### Exercise aim:
Please quote the text of every entry below word for word, leaving the pictures out.

### Supplied material:
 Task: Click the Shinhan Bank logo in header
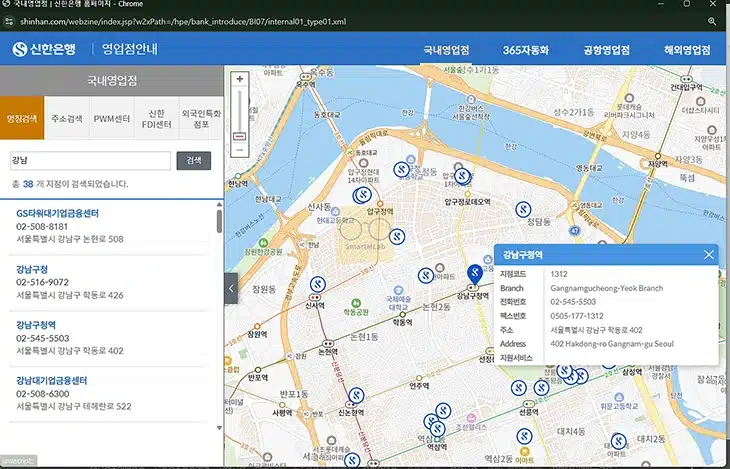pyautogui.click(x=44, y=49)
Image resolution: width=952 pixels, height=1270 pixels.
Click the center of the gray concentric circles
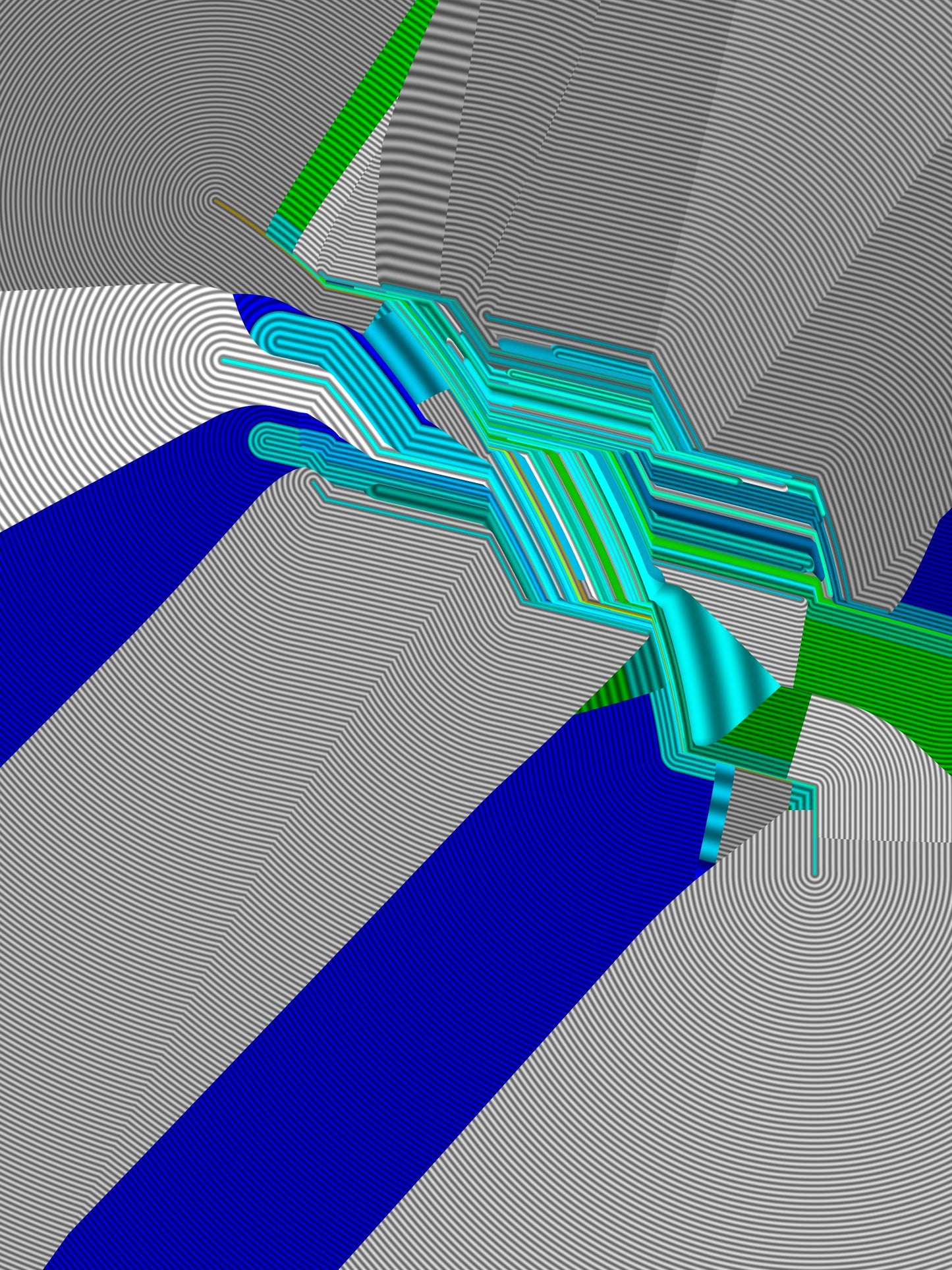click(x=215, y=199)
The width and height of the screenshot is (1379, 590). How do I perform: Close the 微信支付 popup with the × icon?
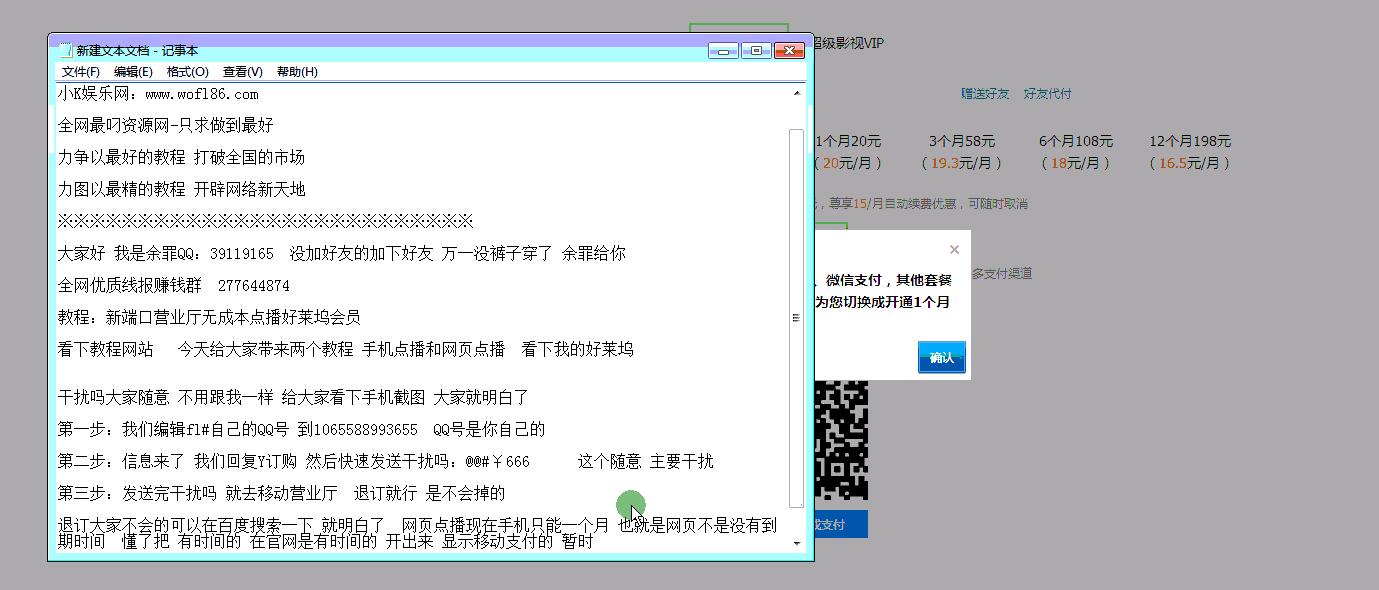(x=954, y=249)
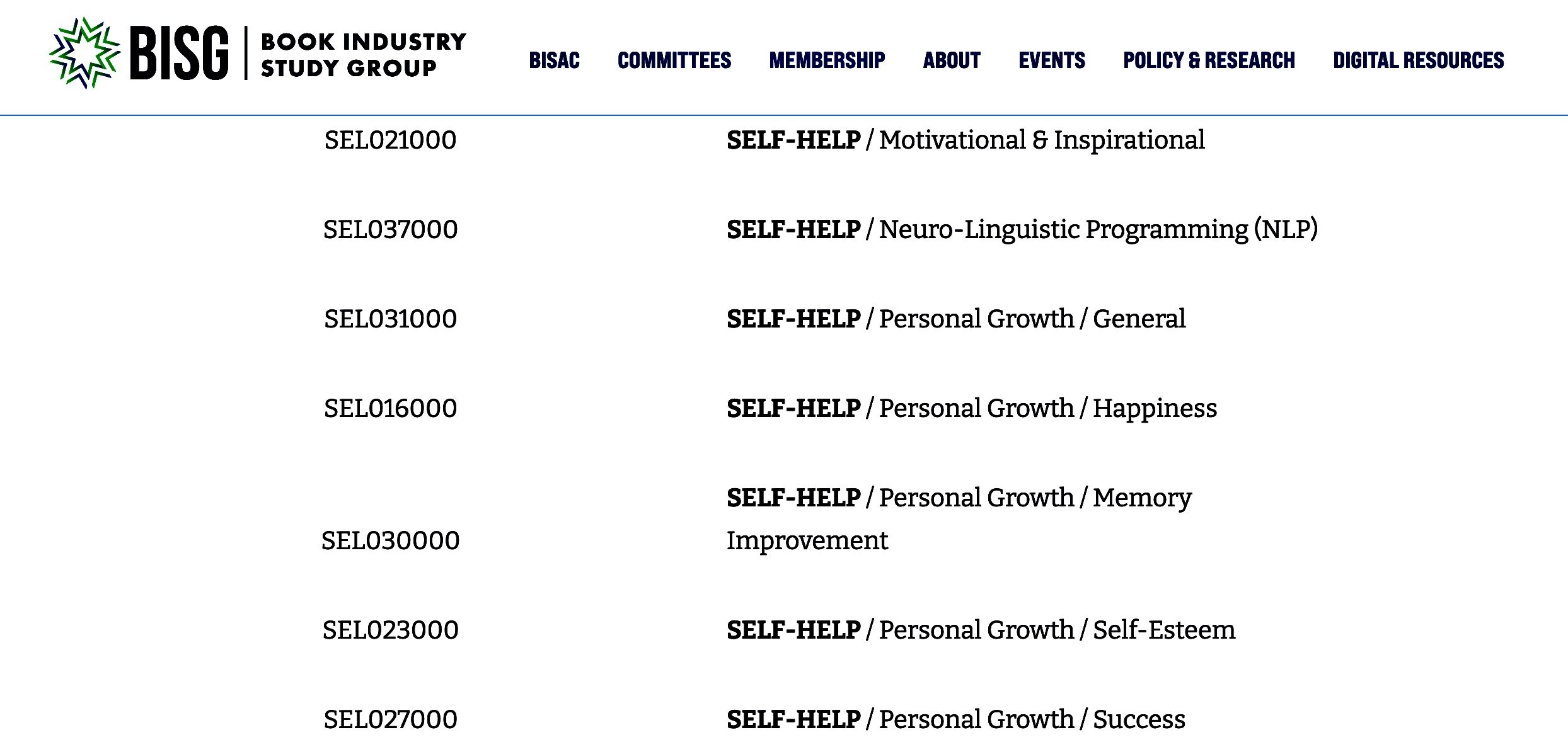This screenshot has height=747, width=1568.
Task: Open Policy & Research menu
Action: point(1209,60)
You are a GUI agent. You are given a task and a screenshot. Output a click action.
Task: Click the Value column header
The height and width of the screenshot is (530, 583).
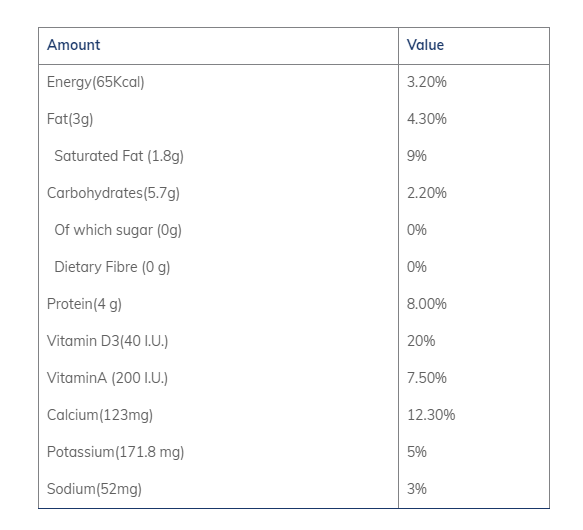[x=425, y=45]
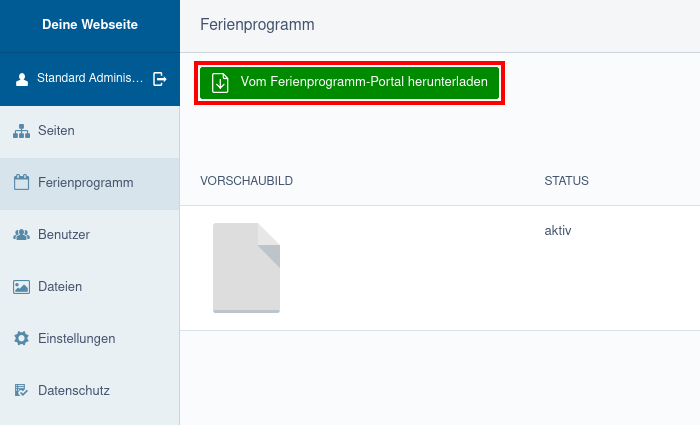Click the Dateien picture icon
This screenshot has height=425, width=700.
[21, 287]
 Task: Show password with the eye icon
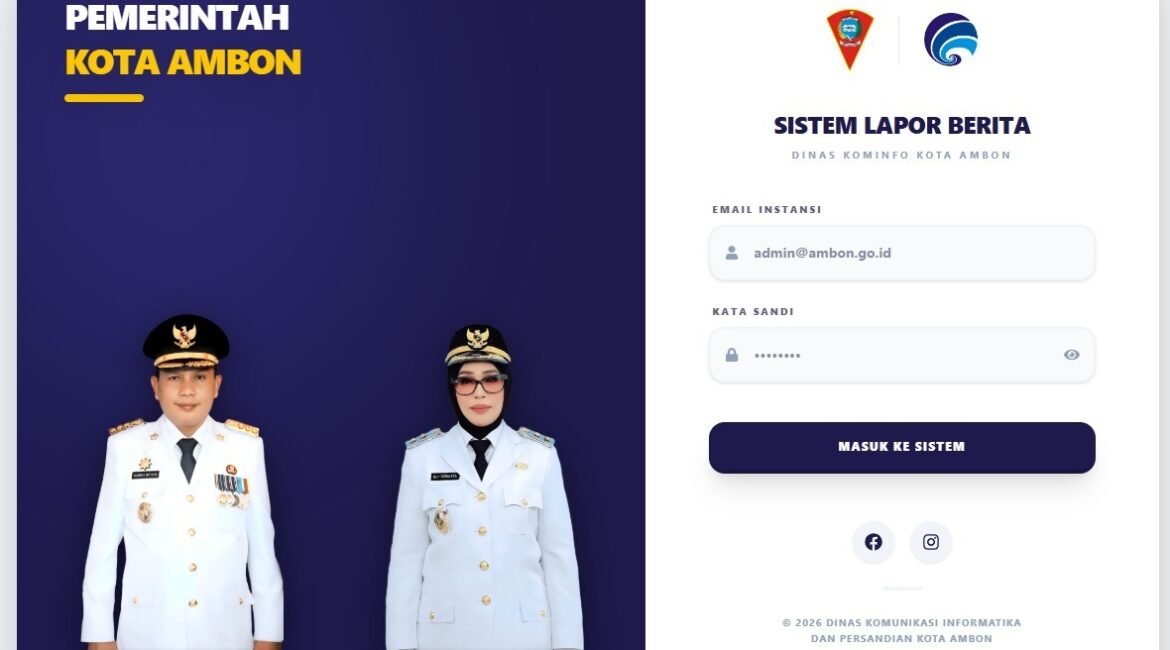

### Exercise answer:
 Task: Click the Shinhan Bank logo in header
pyautogui.click(x=44, y=49)
Image resolution: width=952 pixels, height=1270 pixels.
Click the center of the gray concentric circles
click(x=215, y=199)
The width and height of the screenshot is (1379, 590). How do I perform: Close the 微信支付 popup with the × icon?
(x=954, y=249)
This screenshot has height=747, width=1568.
Task: Open Policy & Research menu
Action: point(1209,60)
You are a GUI agent. You are given a task and a screenshot. Output a click action.
Task: Click the Value column header
The height and width of the screenshot is (530, 583).
[x=425, y=45]
Click the Dateien picture icon
This screenshot has height=425, width=700.
[21, 287]
 Task: Show password with the eye icon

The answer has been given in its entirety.